#### Work item
Return all of the data below verbatim and exclude every picture.

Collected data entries
===============
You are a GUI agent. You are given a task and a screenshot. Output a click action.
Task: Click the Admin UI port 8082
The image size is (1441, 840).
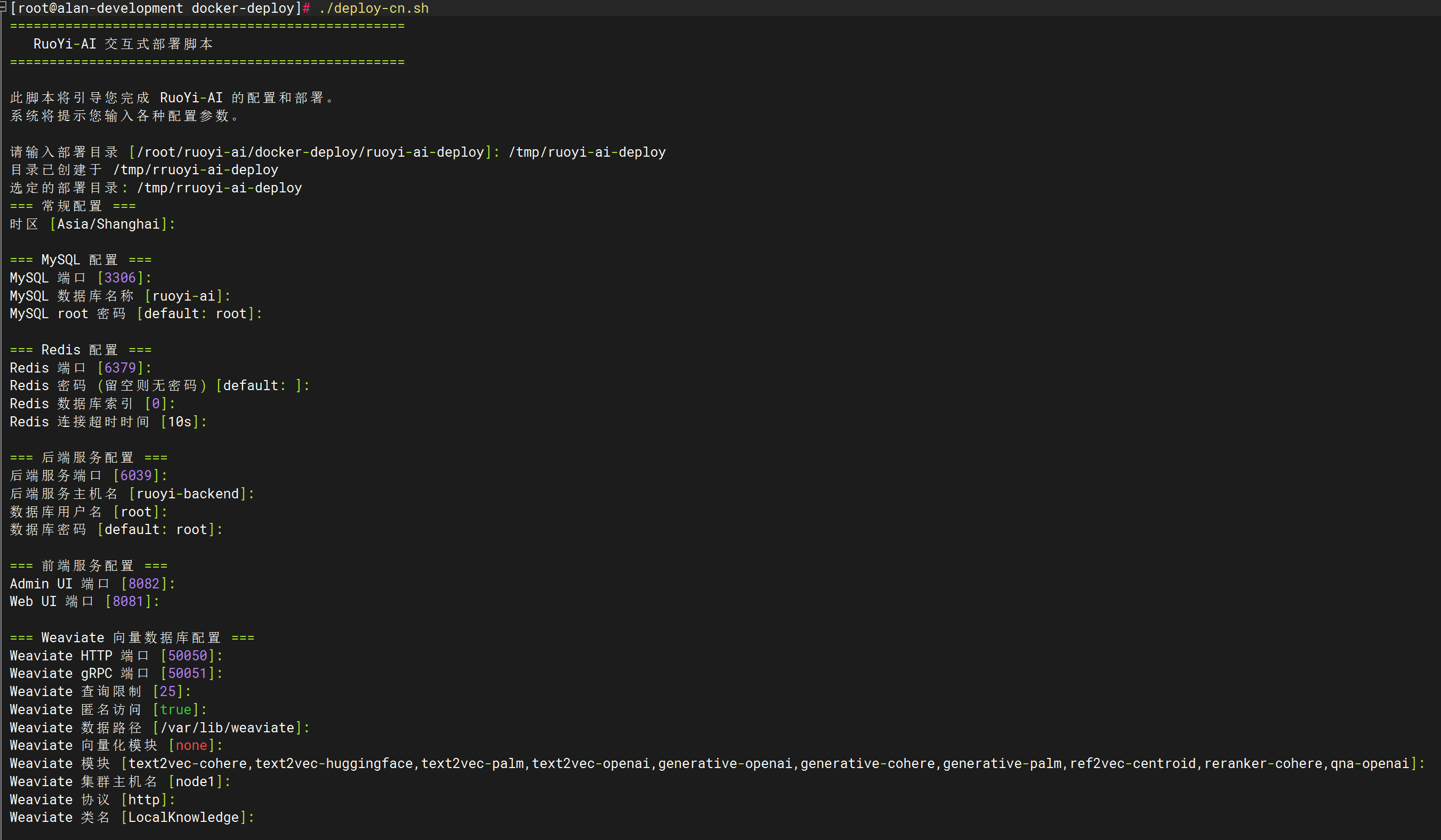[143, 584]
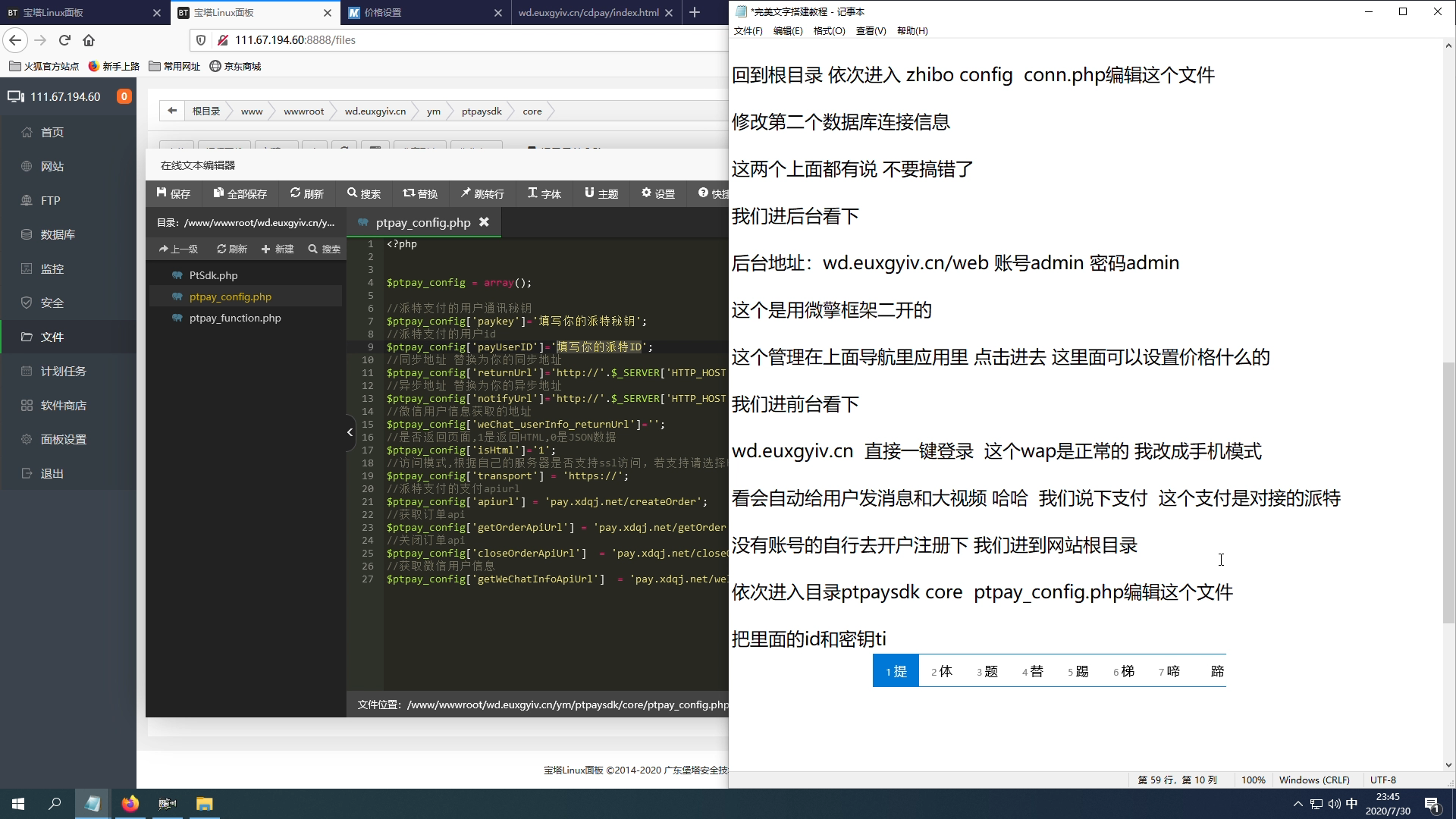Click ptpaysdk in breadcrumb path

[x=482, y=111]
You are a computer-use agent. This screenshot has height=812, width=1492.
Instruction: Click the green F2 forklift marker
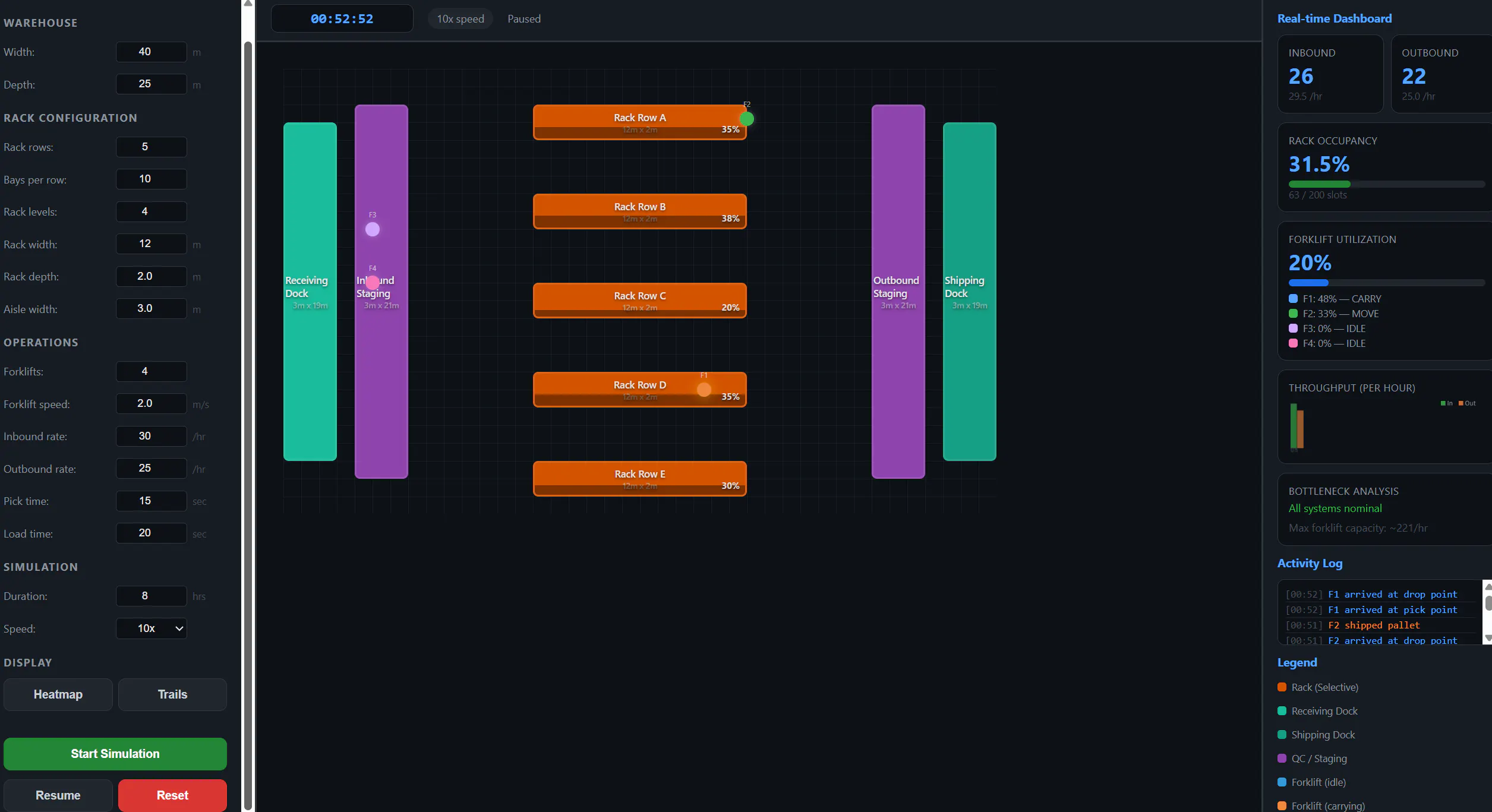coord(747,119)
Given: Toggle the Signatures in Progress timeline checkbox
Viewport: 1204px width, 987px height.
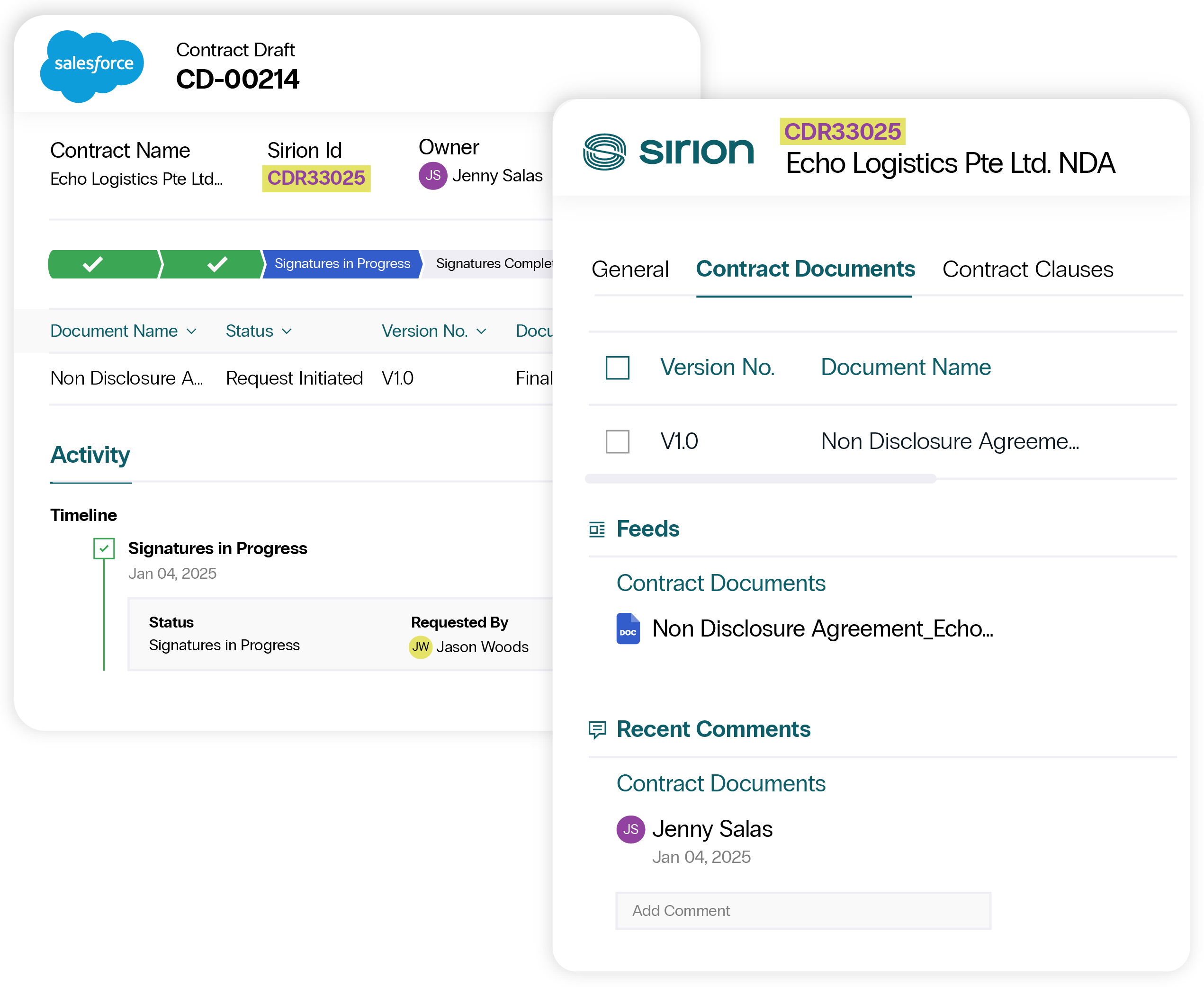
===============
#### Problem solution
You are a GUI agent. You are given a task and a screenshot. Output a click action.
Task: Click the Admin UI port 8082
The image size is (1441, 840).
[143, 584]
Click ptpaysdk in breadcrumb path

[x=482, y=111]
You are a computer-use agent. This screenshot has height=812, width=1492.
Instruction: Click the green F2 forklift marker
coord(747,119)
Given: Toggle the Signatures in Progress timeline checkbox
Viewport: 1204px width, 987px height.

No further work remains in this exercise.